Gemini AI Models: Gemini 1.5 Pro and 1.5 Flash, two of Google’s most prominent generative AI models, have received a lot of praise for their capacity to handle and analyze massive volumes of data, including summarizing long documents and searching scenes in film footage. New evidence, however, indicates that these models fail to deliver as promised.

Gemini AI Models Struggling with Long Contexts

According to two research that looked at how well Google’s Gemini models deal with big datasets, 1.5 Pro and 1.5 Flash frequently have trouble providing accurate answers regarding lengthy texts. Only 40% to 50% of the time did the models get the questions right in the document-based tests. “While models like Gemini 1.5 Pro can technically process long contexts, we have seen many cases indicating that the models don’t actually ‘understand’ the content,” said Marzena Karpinska, a postdoc at UMass Amherst.
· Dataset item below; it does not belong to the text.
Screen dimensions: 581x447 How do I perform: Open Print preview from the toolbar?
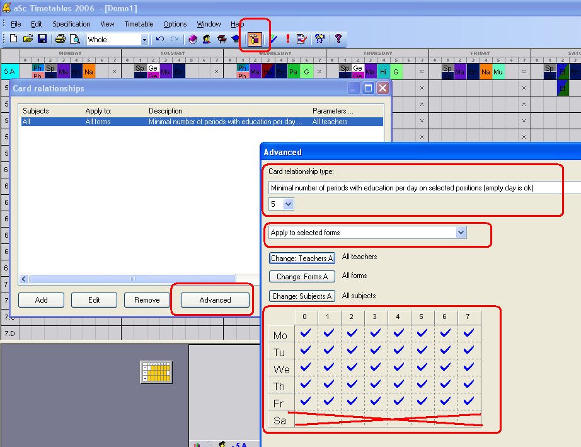click(x=74, y=39)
Context Window Limitations

The amount of input data that a model can consider before generating an output is called its context window. According to Google, the latest Gemini versions can manage 2 million tokens, which is about 1.4 million words, two hours of video, or 22 hours of audio. The models’ capacity to reason and provide answers across such vast contexts is, however, constrained, as demonstrated by practical tests.

Research Findings

In one study, researchers tested the models with true/false statements about recent fiction books. Gemini 1.5 Pro answered correctly only 46.7% of the time, while Flash managed just 20%. These results suggest that the models are less effective than a random guess at understanding long texts.

A second study focused on the models’ ability to reason over videos. The researchers created a dataset of images and questions, finding that Flash struggled significantly. In one test, Flash correctly transcribed only 50% of handwritten digits from a series of images, with accuracy dropping to 30% for more digits.

Overpromising Capabilities

Both studies indicate that Google may have overpromised the capabilities of its Gemini models. While other models, like OpenAI’s GPT-4 and Anthropic’s Claude 3.5, also performed poorly, Google has heavily marketed the context window as a key feature.

Industry Implications

Generative AI is under increasing scrutiny as businesses and investors grow frustrated with the technology’s limitations. Surveys by Boston Consulting Group found that half of the C-suite executives surveyed do not expect substantial productivity gains from generative AI and worry about potential mistakes and data compromises.

Calls for Better Benchmarks

Researchers like Karpinska and Michael Saxon of UC Santa Barbara argue that better benchmarks and third-party critiques are needed to validate claims about generative AI capabilities. Current benchmarks, such as “needle in the haystack,” often cited by Google, only measure information retrieval and not the ability to answer complex questions.